The government should refrain from punishing the entire Arab society for the riots of small Arab groups and focus on exhausting the available legal tools against the rioters. The understandings reached with Ra'am during the coalition negotiations for the formation of the unity government, which included the implementation of plans addressing the needs of Arab society -- dealing with violent and criminal activities, implementing multiyear assistance and budgeting programs in the economic and social realms, and managing housing and infrastructure construction planning may yet establish and even accelerate long-term Arab integration into Israel’s society and state.
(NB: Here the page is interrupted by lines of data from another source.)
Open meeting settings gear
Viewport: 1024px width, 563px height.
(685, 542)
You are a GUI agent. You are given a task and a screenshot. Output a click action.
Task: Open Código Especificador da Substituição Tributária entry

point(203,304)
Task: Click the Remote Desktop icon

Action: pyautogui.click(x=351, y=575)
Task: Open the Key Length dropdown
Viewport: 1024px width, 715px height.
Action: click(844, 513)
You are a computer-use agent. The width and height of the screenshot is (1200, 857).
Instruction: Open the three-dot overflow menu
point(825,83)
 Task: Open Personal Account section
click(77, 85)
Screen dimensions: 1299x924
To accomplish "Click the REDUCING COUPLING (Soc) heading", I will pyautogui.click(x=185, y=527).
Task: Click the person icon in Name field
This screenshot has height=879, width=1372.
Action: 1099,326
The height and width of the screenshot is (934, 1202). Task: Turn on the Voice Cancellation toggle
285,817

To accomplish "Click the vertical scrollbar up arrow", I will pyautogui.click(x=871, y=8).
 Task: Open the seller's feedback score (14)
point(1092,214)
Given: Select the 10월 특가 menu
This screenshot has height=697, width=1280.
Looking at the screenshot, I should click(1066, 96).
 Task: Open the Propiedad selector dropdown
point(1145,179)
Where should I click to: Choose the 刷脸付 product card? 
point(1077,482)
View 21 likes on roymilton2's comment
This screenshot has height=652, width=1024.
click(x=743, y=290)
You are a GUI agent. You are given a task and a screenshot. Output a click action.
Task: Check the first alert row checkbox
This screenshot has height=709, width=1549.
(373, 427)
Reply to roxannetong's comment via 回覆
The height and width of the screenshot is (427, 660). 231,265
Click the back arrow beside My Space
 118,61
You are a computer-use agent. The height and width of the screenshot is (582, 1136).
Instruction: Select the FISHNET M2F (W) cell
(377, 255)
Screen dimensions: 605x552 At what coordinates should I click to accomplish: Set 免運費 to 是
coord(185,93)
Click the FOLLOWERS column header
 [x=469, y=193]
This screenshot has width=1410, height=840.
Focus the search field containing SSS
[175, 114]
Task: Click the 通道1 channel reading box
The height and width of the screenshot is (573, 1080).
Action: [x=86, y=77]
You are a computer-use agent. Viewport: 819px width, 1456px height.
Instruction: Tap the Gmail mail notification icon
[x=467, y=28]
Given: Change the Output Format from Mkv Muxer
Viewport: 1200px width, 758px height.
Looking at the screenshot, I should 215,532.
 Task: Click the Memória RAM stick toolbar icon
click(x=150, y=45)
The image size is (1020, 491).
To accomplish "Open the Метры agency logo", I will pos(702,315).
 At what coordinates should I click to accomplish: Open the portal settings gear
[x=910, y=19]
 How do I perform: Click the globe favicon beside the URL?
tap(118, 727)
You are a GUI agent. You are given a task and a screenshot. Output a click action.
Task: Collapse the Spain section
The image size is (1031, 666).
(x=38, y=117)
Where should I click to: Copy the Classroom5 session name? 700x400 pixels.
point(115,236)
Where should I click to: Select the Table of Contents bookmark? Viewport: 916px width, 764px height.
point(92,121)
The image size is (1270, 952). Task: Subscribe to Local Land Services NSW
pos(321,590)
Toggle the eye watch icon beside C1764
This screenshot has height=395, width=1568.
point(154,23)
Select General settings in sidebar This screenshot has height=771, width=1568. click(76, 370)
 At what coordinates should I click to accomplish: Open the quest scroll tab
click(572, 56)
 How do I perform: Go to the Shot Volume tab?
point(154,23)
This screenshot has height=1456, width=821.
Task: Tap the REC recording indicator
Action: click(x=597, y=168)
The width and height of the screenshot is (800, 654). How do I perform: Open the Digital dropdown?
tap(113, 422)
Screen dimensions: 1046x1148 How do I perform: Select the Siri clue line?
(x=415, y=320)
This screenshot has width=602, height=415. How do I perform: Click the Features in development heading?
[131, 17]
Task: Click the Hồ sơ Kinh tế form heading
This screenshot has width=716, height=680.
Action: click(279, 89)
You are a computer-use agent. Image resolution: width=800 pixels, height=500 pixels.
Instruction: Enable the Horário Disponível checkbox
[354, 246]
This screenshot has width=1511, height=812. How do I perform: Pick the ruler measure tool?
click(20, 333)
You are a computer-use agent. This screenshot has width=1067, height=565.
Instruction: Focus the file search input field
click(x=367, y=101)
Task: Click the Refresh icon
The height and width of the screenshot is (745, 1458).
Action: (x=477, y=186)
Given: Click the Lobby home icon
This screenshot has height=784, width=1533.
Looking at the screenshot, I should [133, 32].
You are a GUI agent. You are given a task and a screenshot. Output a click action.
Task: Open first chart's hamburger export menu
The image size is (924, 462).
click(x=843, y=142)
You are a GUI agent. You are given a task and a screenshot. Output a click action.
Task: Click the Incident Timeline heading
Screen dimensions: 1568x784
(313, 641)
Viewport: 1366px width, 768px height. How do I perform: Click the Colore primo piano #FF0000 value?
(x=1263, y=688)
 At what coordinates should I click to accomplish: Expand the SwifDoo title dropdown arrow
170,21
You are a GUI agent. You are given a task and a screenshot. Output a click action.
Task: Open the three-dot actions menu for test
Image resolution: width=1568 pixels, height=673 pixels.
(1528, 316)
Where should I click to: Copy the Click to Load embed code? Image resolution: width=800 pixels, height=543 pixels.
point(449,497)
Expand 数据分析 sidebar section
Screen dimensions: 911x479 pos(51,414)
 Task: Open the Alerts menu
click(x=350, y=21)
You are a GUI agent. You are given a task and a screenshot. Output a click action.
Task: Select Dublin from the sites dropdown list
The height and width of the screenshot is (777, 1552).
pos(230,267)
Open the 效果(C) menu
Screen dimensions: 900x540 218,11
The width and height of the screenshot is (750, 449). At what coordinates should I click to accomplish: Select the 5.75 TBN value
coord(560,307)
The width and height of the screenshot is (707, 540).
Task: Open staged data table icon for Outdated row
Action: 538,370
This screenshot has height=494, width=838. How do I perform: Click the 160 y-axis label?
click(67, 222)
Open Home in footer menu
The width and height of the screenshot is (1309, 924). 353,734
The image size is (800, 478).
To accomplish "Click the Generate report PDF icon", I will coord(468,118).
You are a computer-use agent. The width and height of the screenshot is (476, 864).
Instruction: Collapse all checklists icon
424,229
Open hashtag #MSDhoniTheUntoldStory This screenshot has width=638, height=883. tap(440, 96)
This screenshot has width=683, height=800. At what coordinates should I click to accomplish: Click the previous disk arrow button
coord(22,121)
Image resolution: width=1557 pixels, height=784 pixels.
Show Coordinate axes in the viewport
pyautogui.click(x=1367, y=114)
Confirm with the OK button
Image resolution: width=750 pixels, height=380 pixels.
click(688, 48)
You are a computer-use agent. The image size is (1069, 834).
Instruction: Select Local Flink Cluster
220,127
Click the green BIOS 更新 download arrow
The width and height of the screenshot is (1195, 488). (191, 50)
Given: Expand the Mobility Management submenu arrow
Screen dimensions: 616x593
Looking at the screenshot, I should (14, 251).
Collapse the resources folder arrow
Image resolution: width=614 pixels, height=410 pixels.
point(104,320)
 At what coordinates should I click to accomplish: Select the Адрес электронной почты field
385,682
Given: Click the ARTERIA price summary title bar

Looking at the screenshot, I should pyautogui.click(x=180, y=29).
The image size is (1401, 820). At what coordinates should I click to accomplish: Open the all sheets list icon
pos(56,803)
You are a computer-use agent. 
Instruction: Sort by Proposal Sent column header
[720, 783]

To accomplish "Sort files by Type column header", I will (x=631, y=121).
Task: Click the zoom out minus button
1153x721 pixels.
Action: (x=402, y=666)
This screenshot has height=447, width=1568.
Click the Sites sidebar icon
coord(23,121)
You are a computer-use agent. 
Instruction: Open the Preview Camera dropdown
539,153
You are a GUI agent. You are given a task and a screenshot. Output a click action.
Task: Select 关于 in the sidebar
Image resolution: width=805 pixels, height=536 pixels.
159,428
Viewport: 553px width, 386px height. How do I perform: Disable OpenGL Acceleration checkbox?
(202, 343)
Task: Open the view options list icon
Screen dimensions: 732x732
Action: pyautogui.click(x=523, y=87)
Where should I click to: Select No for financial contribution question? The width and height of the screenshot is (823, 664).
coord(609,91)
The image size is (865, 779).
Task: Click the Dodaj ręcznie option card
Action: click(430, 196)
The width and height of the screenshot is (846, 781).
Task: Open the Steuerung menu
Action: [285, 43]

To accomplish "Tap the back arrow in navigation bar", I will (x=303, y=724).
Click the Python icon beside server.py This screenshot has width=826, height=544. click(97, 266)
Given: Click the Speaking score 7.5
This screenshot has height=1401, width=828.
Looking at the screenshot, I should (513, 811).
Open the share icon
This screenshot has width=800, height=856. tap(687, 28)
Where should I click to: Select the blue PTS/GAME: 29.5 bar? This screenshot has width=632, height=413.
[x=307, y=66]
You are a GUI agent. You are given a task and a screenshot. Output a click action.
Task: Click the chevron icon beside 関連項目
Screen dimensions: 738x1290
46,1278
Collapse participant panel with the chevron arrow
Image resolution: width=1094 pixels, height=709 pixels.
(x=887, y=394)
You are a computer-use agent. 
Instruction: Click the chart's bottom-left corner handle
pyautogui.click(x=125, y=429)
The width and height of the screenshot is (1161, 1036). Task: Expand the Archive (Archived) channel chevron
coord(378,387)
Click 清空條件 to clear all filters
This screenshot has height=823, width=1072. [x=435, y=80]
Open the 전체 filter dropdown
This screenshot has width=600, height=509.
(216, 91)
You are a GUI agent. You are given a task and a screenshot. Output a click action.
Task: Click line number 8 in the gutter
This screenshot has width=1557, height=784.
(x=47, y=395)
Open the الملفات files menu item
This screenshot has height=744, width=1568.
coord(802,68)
The coalition talks between parties in the change bloc and the Arab parties, including the right-wing Yamina party, testify to a significant process of granting legitimacy to the Arab voice. But the unity government, which consists of right wing, centrist, and left wing parties as well as Ra'am, and is largely based on a civic agenda, will face delegitimization efforts on two fronts: from the Jewish public, most of which still opposes granting full political legitimacy to Arab society and parties, and from the right wing opposition, which will likely argue that the government does not have a Jewish majority (as was argued at the time to the second Rabin government in 1992-1995). Should the unity government be unstable or of short duration, the chances of establishing a future government with Arab participation would diminish due to the perception of a failed precedent.

Thus, the Jewish parties have a responsibility to adopt a clear policy of recognizing the legitimacy of the Arab voice and of the parties representing it. The existing demographic and political reality requires acknowledging that the Arab citizens, who comprise more than 20 percent of Israel’s population, deserve equal rights and that their representatives in the Knesset are an expression of the face of the country’s society and fabric of life. Consequently, they necessarily constitute a legitimate political force with which coalition negotiations should be conducted and political partnerships formed. If such recognition takes place, expands, and becomes institutionalized, the elections to the 24th Knesset and the formation of the 36th government may be remembered as a conceptual and practical breakthrough in the validation of the Arab voice, which may lead to long term political cooperation that contributes significantly to the status of the Arab society and to Israeli society as a whole.

 

The opinions expressed in INSS publications are the authors’ alone.